Circular dichroism (CD) spectra

CD spectra were obtained using a Jasco J-810 spectropolarimeter at 25°C using a 0.1 cm path length cell. Data were collected with a 2 nm slit width from 350 to 200 nm at 0.5 nm intervals and averaged over three scans. CD experiments were carried out on DNA samples (5 μM) using a buffer containing 0.2 M phosphate buffer (pH 7.0) in the presence of 100 mM Na+ or K+. The DNA samples were annealed by heating to 95°C for 5 min followed by cooling to room temperature over 10 h before analysis.
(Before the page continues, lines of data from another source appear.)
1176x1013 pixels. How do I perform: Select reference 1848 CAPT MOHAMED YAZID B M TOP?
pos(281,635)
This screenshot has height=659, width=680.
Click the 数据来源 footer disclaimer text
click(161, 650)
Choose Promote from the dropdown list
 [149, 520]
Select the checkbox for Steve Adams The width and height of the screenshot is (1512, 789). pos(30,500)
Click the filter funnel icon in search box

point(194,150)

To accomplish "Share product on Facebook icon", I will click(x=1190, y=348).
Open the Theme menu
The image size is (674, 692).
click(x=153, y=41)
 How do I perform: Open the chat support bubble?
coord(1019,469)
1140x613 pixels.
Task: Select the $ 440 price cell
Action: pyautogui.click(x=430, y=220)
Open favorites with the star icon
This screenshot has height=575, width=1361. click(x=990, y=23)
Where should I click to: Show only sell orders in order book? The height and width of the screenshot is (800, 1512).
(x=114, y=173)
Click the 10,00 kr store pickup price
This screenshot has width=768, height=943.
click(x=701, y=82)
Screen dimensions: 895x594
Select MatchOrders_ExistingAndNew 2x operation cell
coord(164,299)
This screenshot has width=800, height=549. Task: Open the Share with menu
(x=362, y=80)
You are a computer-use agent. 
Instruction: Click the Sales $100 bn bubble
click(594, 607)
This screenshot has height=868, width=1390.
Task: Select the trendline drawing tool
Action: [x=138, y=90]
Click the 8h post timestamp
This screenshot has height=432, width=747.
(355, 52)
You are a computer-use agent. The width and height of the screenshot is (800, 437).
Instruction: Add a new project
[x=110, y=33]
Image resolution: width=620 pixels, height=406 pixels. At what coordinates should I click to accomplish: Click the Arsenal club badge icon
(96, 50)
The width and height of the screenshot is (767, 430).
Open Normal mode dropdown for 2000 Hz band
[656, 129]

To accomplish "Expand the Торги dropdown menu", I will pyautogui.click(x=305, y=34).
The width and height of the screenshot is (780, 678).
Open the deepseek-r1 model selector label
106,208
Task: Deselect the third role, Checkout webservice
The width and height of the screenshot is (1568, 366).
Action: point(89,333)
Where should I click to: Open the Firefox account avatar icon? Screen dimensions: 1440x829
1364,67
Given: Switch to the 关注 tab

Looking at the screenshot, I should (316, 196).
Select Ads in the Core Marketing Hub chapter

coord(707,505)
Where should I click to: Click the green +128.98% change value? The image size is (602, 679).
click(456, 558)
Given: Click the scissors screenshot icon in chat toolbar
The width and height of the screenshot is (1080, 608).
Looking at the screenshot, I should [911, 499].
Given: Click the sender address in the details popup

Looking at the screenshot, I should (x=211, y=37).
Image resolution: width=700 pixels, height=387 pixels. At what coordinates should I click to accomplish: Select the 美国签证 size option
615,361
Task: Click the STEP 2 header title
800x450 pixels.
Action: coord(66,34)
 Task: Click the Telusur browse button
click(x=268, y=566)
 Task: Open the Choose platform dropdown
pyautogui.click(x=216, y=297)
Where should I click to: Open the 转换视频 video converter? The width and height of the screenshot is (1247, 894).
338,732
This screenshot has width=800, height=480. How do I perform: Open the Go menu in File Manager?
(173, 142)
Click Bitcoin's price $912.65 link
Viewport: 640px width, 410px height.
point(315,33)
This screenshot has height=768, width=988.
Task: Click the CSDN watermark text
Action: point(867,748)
The DNA sequence was as follows: 5-CTCGGCTCCTCTAGACGCTGT “C (CH3 or non-CH3)” GCGAGCCCCCAG, and synthesized by Sangon Biotech Ltd (Shanghai, China).

Measurement of choline levels

Tissue choline content was measured using the Choline/Acetylcholine Quantification kit (Biovision, Mountain View, CA, USA) following the manufacturer’s instructions. The absorbance of each plate was measured at 570 nm using a Bio-Rad model 550 microplate reader (Hercules, CA, USA).

Statistical analysis

Regression analysis was used to examine the possible relationship between PEMT mRNA and status of promoter methylation. The association between clinicopathological features and PEMT promoter methylation was determined using Fisher’s exact test. Univariate analysis of survival was performed using the Kaplan-Meier method. Multivariate Cox regression analysis was performed to identify independent prognostic factors for overall survival. The data are presented as mean ± standard deviation (SD). Statistical differences in the data were evaluated by Student’s t test or one-way analysis of variance (ANOVA) as appropriate, and were considered significant at P < 0.05.

Acknowledgements

This work was supported by the 973 Program of China (No. 2011CB933504), Natural Science Foundation of China (No. 81071072) and the Higher Specialized Research Fund for Doctoral Program of Ministry of Education of China (No. 20122104110027).

Editorialnote

This paper has been accepted based in part on peer-review conducted by another journal and the authors’ response and revisions as well as expedited peer-review in Oncotarget.